Griffin took the position that the Metaverse, as a singular entity, wasn’t yet real, but a collection of small “verses” in their own stovepipes built on specific blockchains, which don’t always work with other blockchains.
“From a military perspective, if we want that kind of interoperability, not only within our agencies but within our different departments and coalition partners, we have to get on board with also tackling those same issues,” Griffin said. “We also have to bridge other types of ‘verses’ that become prevalent within our society as it moves toward embracing this next ‘Web3’ instantiation that will be this persistent Metaverse everyone is talking about. We have to admit to ourselves, we definitely aren’t there yet.”
Lerma noted that the Metaverse could look different in various industries and considered how each industry would define the Metaverse.
“Everyone will have different requirements for what that means, and time is going to determine what that means for each [specific] industry,” Lerma said. “We have to let it play out as industry keeps pushing the envelope, and government, with its needs and requirements, will continue to push the envelope even more, and industry will react by adapting and providing what’s needed.”
After initial definitions were described, panel members went on to discuss other aspects affecting the future of the Metaverse and its implications for the modeling, simulation and training (MS&T) community.

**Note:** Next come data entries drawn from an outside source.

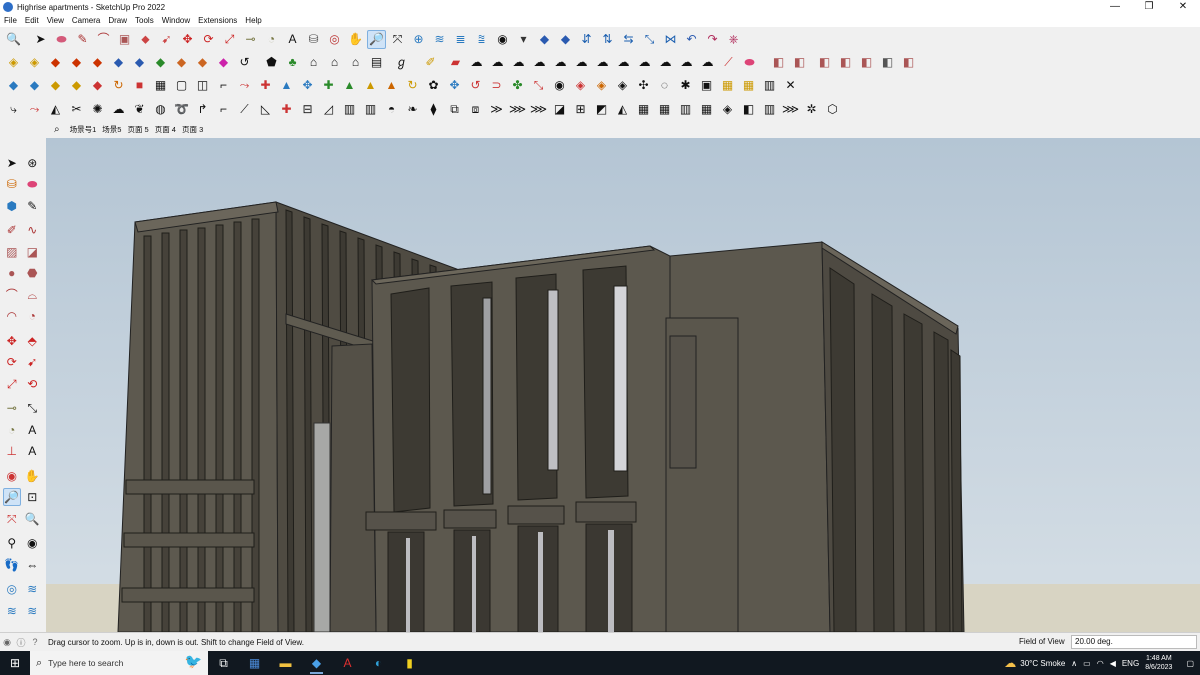 The width and height of the screenshot is (1200, 675). What do you see at coordinates (33, 384) in the screenshot?
I see `offset-icon: ⟲` at bounding box center [33, 384].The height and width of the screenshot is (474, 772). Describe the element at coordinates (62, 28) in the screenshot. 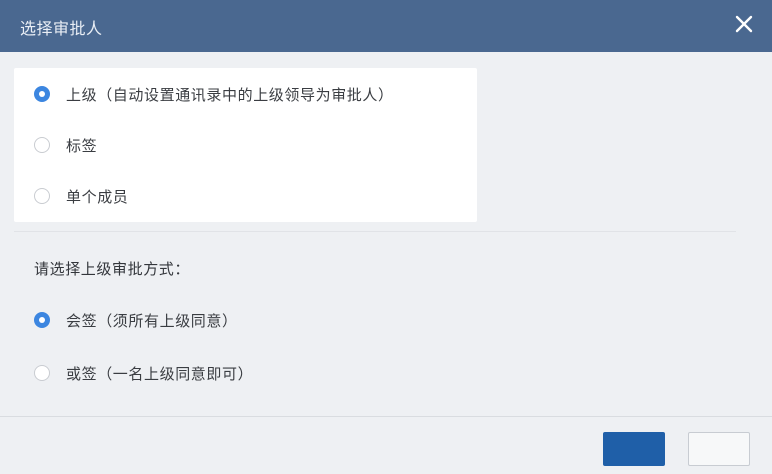

I see `dialog-title: 选择审批人` at that location.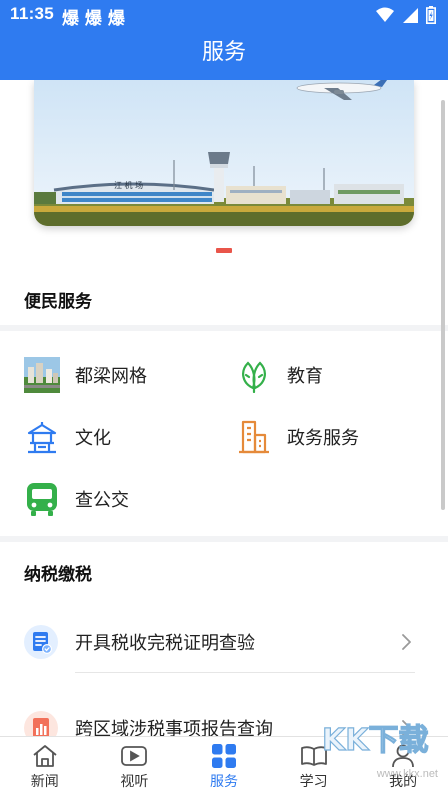 The image size is (448, 797). Describe the element at coordinates (44, 782) in the screenshot. I see `tab-label: 新闻` at that location.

Torres cited the human factor while discussing what is missing from establishing a common understanding of the Metaverse in the workplace.
“Culture is probably the hardest part of this whole process in trying to develop and foster a work environment where digital is more than just Teams or Zoom,” Torres said. “It’s where digital is about interaction and experience. The difference between a Metaverse engagement versus a team engagement is that we experience the lived experience – we experience that interaction versus just talking to each other.”
Lerma addressed what he felt was currently missing in capturing cutting-edge Metaverse technology to improve military training, which was a lack of individual data to track how students improve in training pipelines.
“We don’t have a requirement to store data on training systems,” Lerma said. “That training system data has to move along with the individuals… to understand how they are getting better, and the problem is you face a lot of regulation when it comes to data from HIPPA laws to personal identifiable information that make it very challenging. Sometimes you can’t overcome those challenges, so you have to make models and assumptions… to make [the training] better.”
Torres went on to emphasize challenges in reproducing high-fidelity interaction and consistent training in the Metaverse due to the nature of certain types of military training, using the Space Force as an example.
“If you’re a service member training to fight, and what you’re training on doesn’t reflect reality, then you’re in a bad place, and Space Force guardians are the only service members who will never experience their operating environment,” Torres said. “They’ll never go into space, they’ll never experience touching a satellite, and they’ll never experience moving assets in space. Our only option in this case, is to figure out a way to digitize that experience and to give our guardians that ‘lived’ experience that makes them more effective warfighters in space.”
Dr. Chris Libutti, Tech Grove manager, said that many members of the MS&T community have a passion for discussing topics like the Metaverse. While most outside that community would probably just see a bunch of people talking a fake reality, Libutti maintains that the benefits of conversations like the Metaverse panel may take some time to develop, but they ultimately improve the field and advance innovation.
“When those people leave the room, that’s when the greatness happens,” Libutti said. “They think about what just occurred, the wheels start turning, they call friends and colleagues in the MS&T space, and they share more refined ideas and questions.”